Debra's 21-year-old daughter faces similar incentives. According to Debra, her daughter "wants to help and get a job, but it's a catch-22. I'm on rent assistance, and if she gets a job, my rent goes up and my food stamp money goes down." Pointing out that her daughter "can't apply for her own benefits until she's 22" seems to suggest that applying for benefits is her very plan — and can you blame her?

Our country's food stamps program is called the Supplemental Nutrition Assistance Program, or SNAP. This program, which by its name seems to have been intended merely to assist people by supplementing their incomes, is in reality part of a collection of benefits that has become a way of life for Debra, her daughter, and many others.

People respond to incentives, especially to short-term ones. In a system of benefits where recipients are effectively punished for choosing to work, many will choose to remain unemployed. And that's why this system is perverse; the right financial decision for recipients in the short term deprives them of the work experience that would improve their prospects for the future.

Unemployed recipients, lacking the opportunities for advancement that come with being employed, are liable to feel stuck in a lifestyle of subsistence and dependence. When Debra was asked whether she sees a way out of her situation, she said, "I've been on food stamps for two years. It is really tight. And right now, no, I don't see a way out. Unless I get a job that really pays a lot of money, but that's what everyone is looking for. There's a way to do it but I don't know what it is."

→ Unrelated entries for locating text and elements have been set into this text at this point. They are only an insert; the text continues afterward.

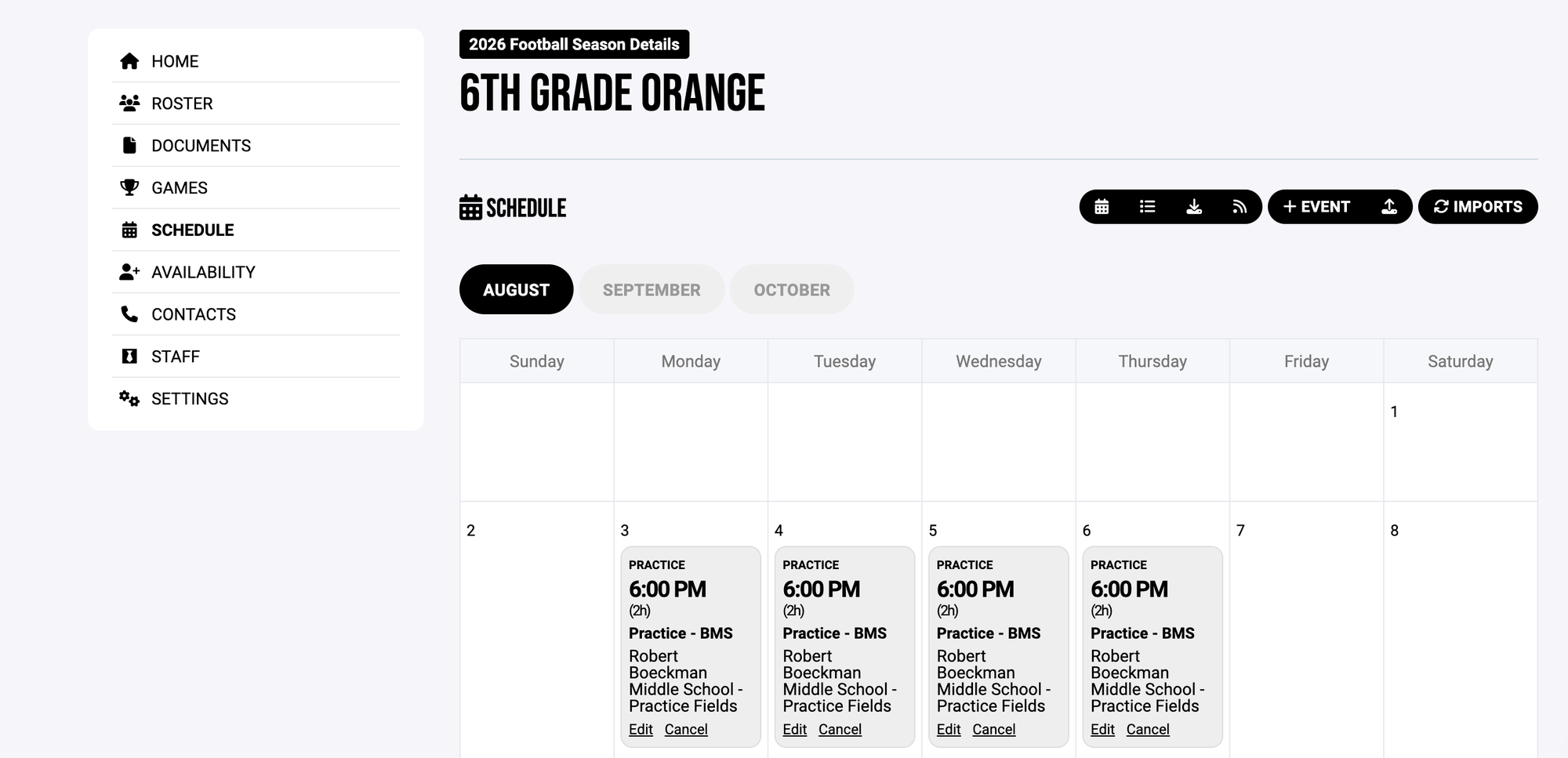The height and width of the screenshot is (758, 1568).
Task: Click the 2026 Football Season Details badge
Action: coord(574,45)
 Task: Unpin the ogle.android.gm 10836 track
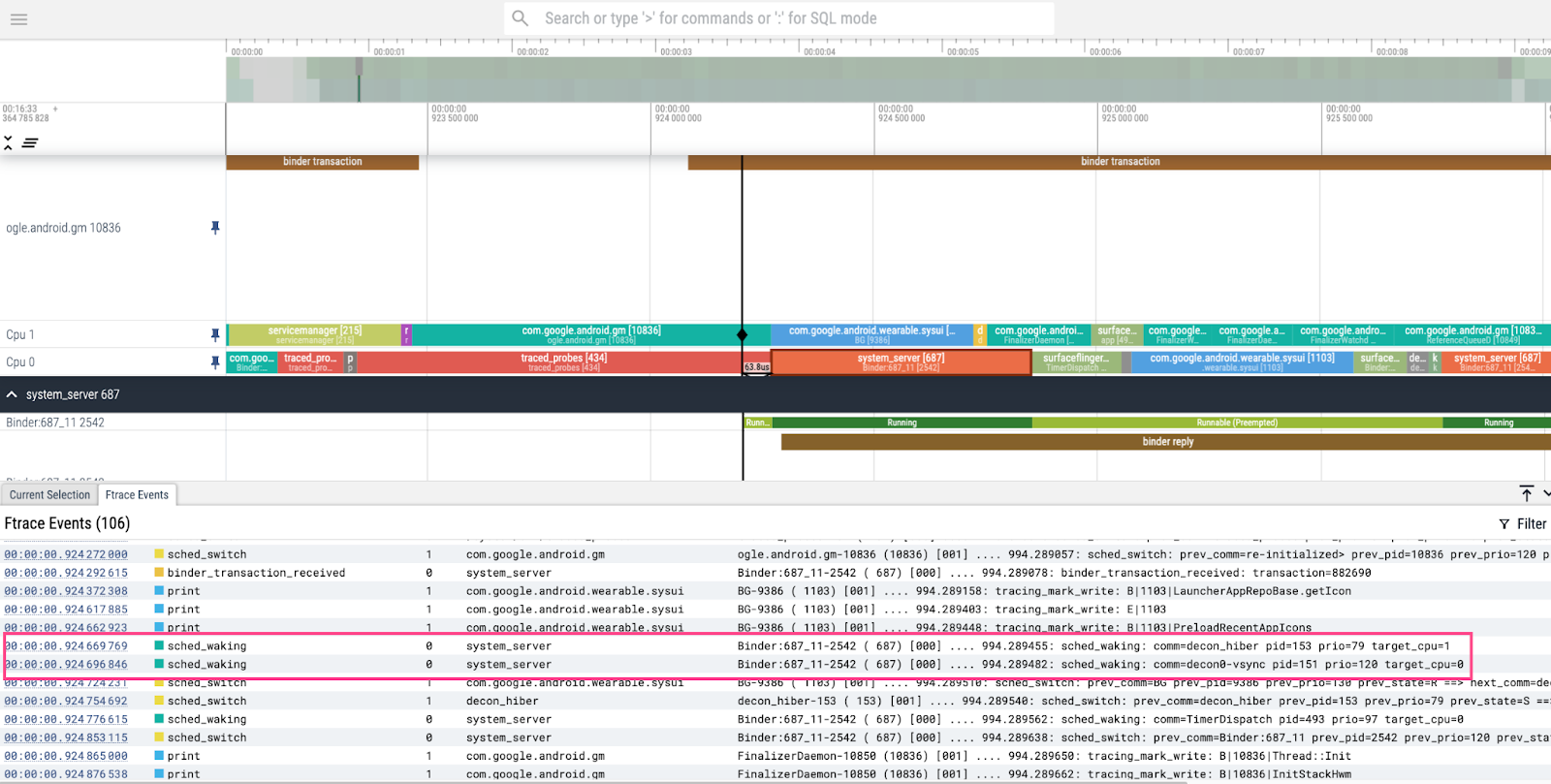(215, 228)
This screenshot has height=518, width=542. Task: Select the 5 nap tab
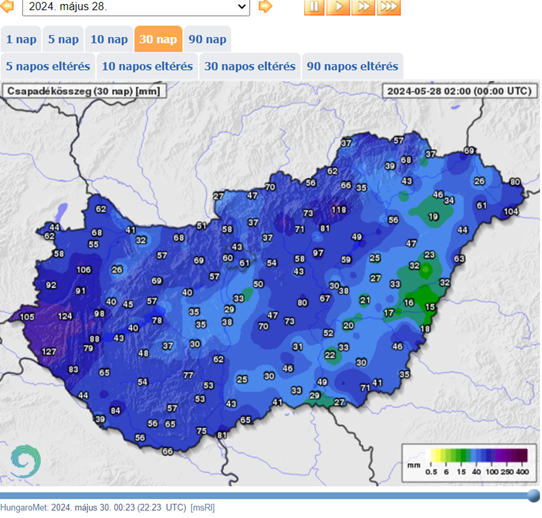[x=63, y=39]
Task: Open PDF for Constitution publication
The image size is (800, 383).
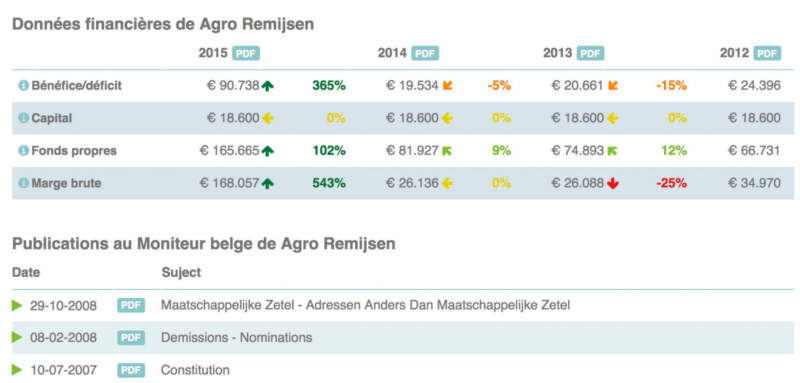Action: pyautogui.click(x=131, y=370)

Fortunately, there are ways to help those in need without counteracting their natural incentive to work. For one, benefits programs could be reconstituted: anyone who loses their job could be given a fixed amount of money, regardless of when, or if, they return to work; and able-bodied people could be required to work or participate in a job training program in order to receive food stamps. There's also private charity, which Debra and her daughter receive through their church, food banks, and Meals on Wheels. Debra herself is charitable, regularly volunteering to help the mentally ill. Americans are the most charitable people in the world.1 And because the amount of charity a person receives isn't based on whether he's employed, private charity doesn't discourage people from seeking a better way of life.

Any extension or expansion of benefits programs that penalize recipients for working will result in more and more people choosing to remain unemployed, leaving them less qualified for quality jobs and likely in need of additional assistance, and thus continuing the vicious cycle of dependence.

1. Charities Aid Foundation. "World Giving Index 2013: A global view of giving trends."